■ What you are asked to do:
How many lines of the records contain the string "menu", matching case exactly? Reply with the number alone.

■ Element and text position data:
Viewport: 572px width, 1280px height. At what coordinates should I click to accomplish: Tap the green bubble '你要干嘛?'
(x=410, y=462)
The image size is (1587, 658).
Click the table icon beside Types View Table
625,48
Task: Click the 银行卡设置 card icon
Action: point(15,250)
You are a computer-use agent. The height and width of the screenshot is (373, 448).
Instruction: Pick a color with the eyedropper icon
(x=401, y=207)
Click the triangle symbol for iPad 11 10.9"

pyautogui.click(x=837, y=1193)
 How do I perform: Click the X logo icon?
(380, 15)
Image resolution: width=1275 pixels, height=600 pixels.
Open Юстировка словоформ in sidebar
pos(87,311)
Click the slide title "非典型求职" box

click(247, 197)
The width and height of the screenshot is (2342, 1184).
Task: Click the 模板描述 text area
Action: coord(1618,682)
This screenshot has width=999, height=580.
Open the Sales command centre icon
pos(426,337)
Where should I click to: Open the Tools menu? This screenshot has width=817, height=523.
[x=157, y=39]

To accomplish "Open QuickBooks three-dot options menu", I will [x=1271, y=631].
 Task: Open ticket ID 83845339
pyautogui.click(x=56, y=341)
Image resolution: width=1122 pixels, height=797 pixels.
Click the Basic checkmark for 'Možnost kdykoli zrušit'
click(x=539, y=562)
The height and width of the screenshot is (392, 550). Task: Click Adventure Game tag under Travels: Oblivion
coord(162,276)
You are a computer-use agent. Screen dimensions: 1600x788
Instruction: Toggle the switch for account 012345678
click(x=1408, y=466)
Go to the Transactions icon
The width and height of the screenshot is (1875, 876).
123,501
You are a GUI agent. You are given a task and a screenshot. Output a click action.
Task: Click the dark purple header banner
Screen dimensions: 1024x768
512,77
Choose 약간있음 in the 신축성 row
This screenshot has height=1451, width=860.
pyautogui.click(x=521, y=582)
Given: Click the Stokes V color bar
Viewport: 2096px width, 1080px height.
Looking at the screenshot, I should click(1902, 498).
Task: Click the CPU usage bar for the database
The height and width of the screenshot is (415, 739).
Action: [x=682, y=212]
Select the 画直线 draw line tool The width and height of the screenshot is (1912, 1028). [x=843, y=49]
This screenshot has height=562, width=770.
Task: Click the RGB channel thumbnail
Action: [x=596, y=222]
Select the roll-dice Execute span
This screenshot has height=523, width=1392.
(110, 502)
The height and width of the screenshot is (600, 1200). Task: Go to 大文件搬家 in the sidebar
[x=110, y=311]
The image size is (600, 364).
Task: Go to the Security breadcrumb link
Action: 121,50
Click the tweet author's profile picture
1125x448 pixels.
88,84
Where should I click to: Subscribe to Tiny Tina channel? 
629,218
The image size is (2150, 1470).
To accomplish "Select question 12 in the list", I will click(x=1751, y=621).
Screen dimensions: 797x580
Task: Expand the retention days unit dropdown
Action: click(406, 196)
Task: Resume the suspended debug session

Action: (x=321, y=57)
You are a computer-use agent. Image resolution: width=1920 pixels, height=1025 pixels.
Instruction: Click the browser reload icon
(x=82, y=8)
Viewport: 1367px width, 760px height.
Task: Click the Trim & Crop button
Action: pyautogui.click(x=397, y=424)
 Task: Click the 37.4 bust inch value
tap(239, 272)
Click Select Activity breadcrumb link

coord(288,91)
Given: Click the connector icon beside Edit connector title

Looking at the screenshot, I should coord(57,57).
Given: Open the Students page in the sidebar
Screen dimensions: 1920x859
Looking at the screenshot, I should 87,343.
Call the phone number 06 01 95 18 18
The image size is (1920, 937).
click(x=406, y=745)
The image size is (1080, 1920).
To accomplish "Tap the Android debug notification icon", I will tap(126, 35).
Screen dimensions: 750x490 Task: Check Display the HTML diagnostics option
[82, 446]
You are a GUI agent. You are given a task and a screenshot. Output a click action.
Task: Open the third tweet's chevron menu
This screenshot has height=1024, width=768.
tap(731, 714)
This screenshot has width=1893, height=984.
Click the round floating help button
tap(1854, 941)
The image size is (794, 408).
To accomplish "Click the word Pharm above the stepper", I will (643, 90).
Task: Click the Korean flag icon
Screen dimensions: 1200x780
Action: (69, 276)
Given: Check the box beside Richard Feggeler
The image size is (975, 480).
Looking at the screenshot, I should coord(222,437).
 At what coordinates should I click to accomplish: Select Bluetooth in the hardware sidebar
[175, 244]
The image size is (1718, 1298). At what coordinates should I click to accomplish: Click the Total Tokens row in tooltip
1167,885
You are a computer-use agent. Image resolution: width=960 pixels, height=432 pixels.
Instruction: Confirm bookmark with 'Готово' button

■ Problem solution:
3